AKIPRESS.COM - China’s belligerence in the South China Sea has drawn the ire of several neighbours including Vietnam who has sharply contested Beijing’s ever-expanding claims, The Eurasian Times reported.
Vietnamese Ambassador to India, Pham Sanh Chau, recently made a ‘courtesy call’ to Indian foreign secretary Harsh Shringla, about flaring tensions with Vietnam, after China deployed its H-6J bomber to the Woody Island, the largest of the disputed Paracel Islands.
During the call to Shringla, Vietnam’s Ambassador Chau updated him on the latest flare-up with Beijing and also expressed his country’s determination to advance “Strong Comprehensive Strategic Partnership” with India. Could this be the next ‘iron brothers’ partnership emerging in Asia after Pakistan and China?
“Both India and Vietnam perceive China as an irredentist and expansionist power that can never be territorially satiated and therefore presents a clear and present danger. India seeks to do to
China what China has done to India, that is, containment and encirclement,” Mohan Malik, a visiting fellow of the NESA Centre for Strategic Studies (a regional centre of the US Department of Defence, told SCMP.
New Delhi has taken a firm stand against growing Chinese expansion. Similar to how India has accused China of unitarily trying to alter the status quo at the Line of Actual Control (LAC) in Eastern Ladakh, Vietnam and other South Asian nations have accused China of doing the same in the South China Sea.
“Just as Islamabad and Beijing closely coordinate and support their military moves against India, New Delhi and Hanoi have now begun briefing and supporting each other vis-à-vis Beijing. And just as Pakistan favours a strong Chinese naval presence in the Indian Ocean, Vietnam favours an Indian naval presence in the South China Sea,” Malik said.
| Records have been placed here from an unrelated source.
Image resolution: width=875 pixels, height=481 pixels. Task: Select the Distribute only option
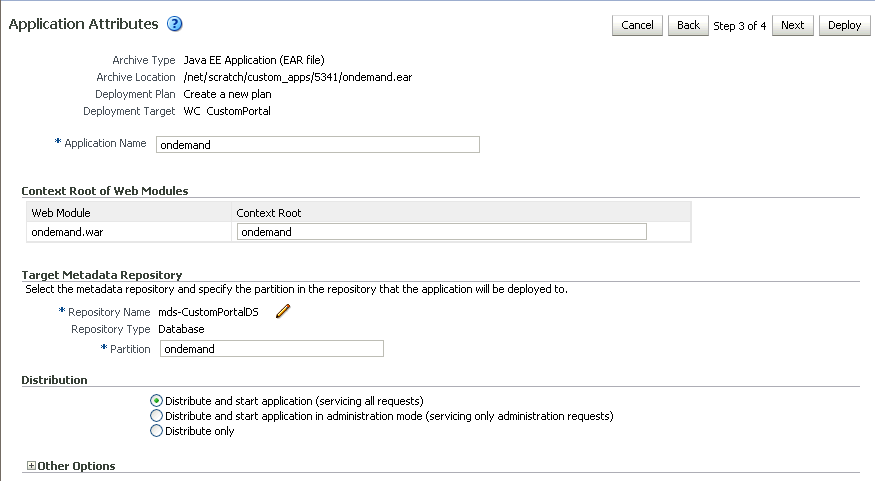pyautogui.click(x=156, y=431)
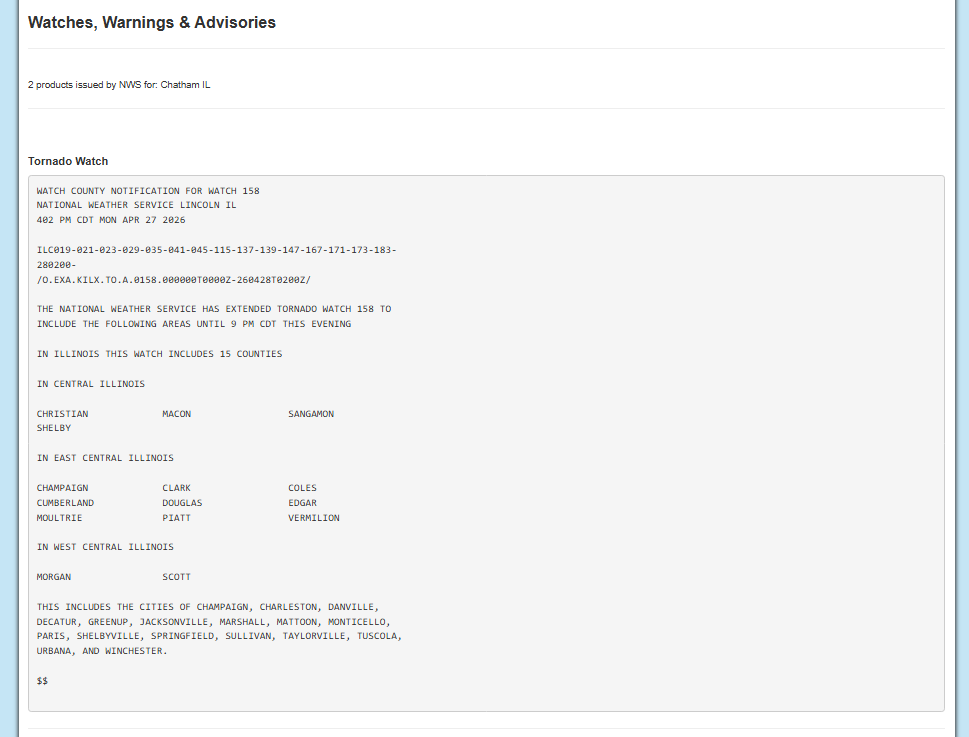969x737 pixels.
Task: Click the VERMILION county name
Action: [x=314, y=518]
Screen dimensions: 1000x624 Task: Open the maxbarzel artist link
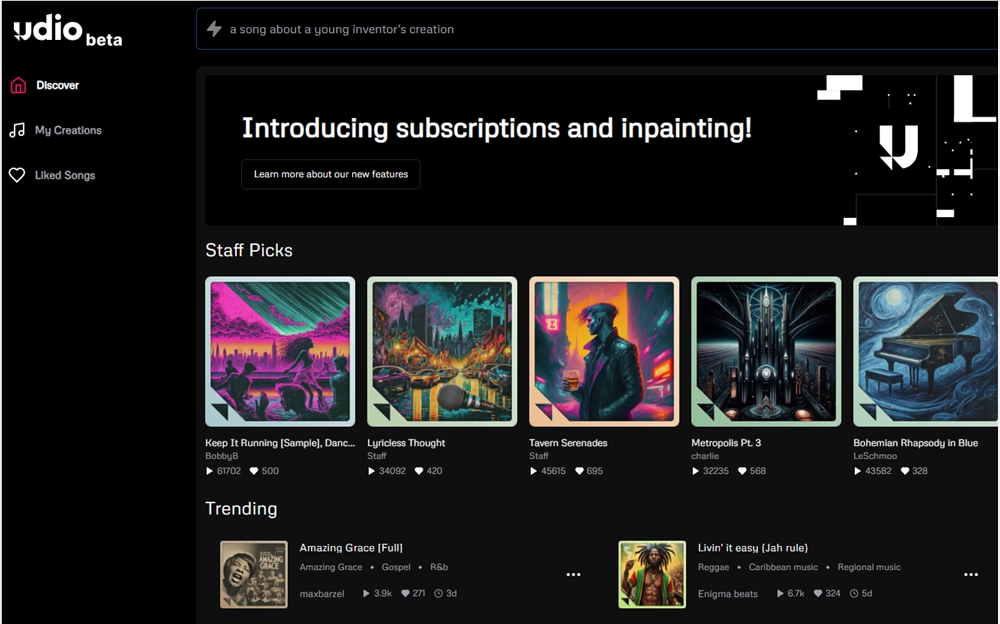322,593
Despite opposition from China, Vietnam has sought India’s greater role in exploring oil and gas blocks off its coast in the South China Sea saying that the area falls in its economic zone. Earlier India had extended a $100 million Line of Credit (LOC) to Vietnam to help acquire Patrol boats. It has also announced another $500 million LOC for Hanoi to help it procure military equipment from India.
According to Derek Grossman, a senior defence analyst at the Rand Corporation, India and Vietnam could further enhance this cooperation by “information sharing, military training and perhaps weapons procurement.” He further added that the militaries of the two countries are highly complementary as they both largely relied on Soviet-era or Russian equipment.
However, some analysts believe that there could be several impediments to this close cooperation. Malik explained that the Indian military was currently on a war-footing for a possible two-front conflict with China and Pakistan, its ability to provide real-time military help to Vietnam was limited.
“However, their intelligence-sharing pact would come in handy for monitoring the movement of the Chinese navy’s surface and subsurface vessels,” Malik added.
Carlyle Thayer, an emeritus professor of the University of New South Wales at the Australian Defence Force Academy, pointed out that any cooperation between India and Vietnam would be threatened by Chinese aggression.
He added that when Vietnam showed interest in buying the BrahMos missile, developed jointly by India and Russia, it was not sold to Vietnam for fear of angering China.
“Any strengthening of India-Vietnam defence ties would be driven by controlled Chinese belligerence towards both India and Vietnam, and would most likely be incremental. Neither India nor Vietnam wants to aggravate their relations with China,” Thayer said.
“In sum, China’s deployment of a single H-6J bomber [to Woody Island] should not be viewed as a game-changer in strategic terms necessitating a sudden acceleration of India-Vietnam defence ties,” Thayer added.